Nintendo's miniaturized Super Nintendo Entertainment System, launching September 29, 2017, sports almost identical internal hardware to its 2016 predecessor, the NES Classic Edition.

It looks like a little version of its 1990 forefather, and comes with 21 classic games built-in, from "Super Mario World" and "Yoshi's Island" to "Final Fantasy VI" and "The Legend of Zelda: A Link to the Past."

There's even a copy of the previously unreleased "Star Fox 2."

But early teardowns of the SNES Classic Edition have shown that while the games, controllers and casing might be different, the mini retro console is almost the same on the inside as 2016's equivalent NES Classic.

Hardware analysis carried out by Digital Foundry has determined that the circuit board, processor, memory and storage chips are equivalent between the SNES and NES Classic Minis.

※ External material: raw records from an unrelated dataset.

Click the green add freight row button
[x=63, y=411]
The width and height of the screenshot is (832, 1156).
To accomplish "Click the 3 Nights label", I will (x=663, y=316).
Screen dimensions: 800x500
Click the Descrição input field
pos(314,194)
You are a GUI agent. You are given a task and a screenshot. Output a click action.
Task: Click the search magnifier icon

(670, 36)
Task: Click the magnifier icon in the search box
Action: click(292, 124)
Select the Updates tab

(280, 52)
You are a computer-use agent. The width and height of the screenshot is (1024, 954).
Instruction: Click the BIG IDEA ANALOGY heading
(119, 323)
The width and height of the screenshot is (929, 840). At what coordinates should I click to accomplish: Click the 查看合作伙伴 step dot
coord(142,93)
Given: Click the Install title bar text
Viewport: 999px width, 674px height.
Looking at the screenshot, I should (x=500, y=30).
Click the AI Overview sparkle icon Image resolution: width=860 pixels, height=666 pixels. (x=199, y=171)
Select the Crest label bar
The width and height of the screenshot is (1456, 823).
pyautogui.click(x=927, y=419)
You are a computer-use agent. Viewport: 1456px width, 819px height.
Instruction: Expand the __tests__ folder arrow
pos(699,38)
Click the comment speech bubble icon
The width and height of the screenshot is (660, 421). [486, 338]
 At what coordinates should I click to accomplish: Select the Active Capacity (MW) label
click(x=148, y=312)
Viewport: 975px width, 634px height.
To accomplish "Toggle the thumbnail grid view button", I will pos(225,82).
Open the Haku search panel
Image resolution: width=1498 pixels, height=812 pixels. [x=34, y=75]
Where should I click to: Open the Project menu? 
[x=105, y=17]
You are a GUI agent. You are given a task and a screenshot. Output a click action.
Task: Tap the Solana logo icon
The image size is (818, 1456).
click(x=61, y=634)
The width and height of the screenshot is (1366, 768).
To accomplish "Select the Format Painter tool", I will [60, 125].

So when Nintendo stopped making new NES Classics in April 2017, having sold more than 2 million of the set-top boxes, it was because new cases and controllers were being added to the same motherboard configuration.

That's a boon for the hacking and emulation community that sprung up around the NES Classic, prying open its system software, playing with its small-form-factor potential, often adding scores of extra games or even emulating entirely different console systems; for the SNES Classic, it's early days, and apparent that extra bells and whistles have been added to its software layer.

Similarities continue as, just as in 2016, Nintendo has left a note to inquisitive hackers inside its new machine.

The NES Mini's Japanese edition had a secret message of its own which, after referencing Nintendo's origins as a playing card manufacturer, said: "Many efforts, tears and countless hours have been put into this jewel. So, please keep this place tidied up and don't break everything!"

And hidden inside the SNES Classic's file system is a haiku-esque poem, retrieved by Reddit user SpongeFreak52, which reads "Enjoy this Mini // Disconnect from the present, and // Go back to the nineties."

Finally, a July 2017 trademark application, mimicking the form of a pre-SNES Classic filing, was taken to imply that Nintendo would extend its line of Mini Classics to include the SNES's 1996 successor, the N64.

Given the NES Mini's N64-emulating capability, and the identical innards of the NES and SNES remakes, an N64 Mini with the same set of chips and circuits might seem even more logical than ever.

For now, though, Nintendo has said that it will go back to the NES model with a reissue scheduled for 2018.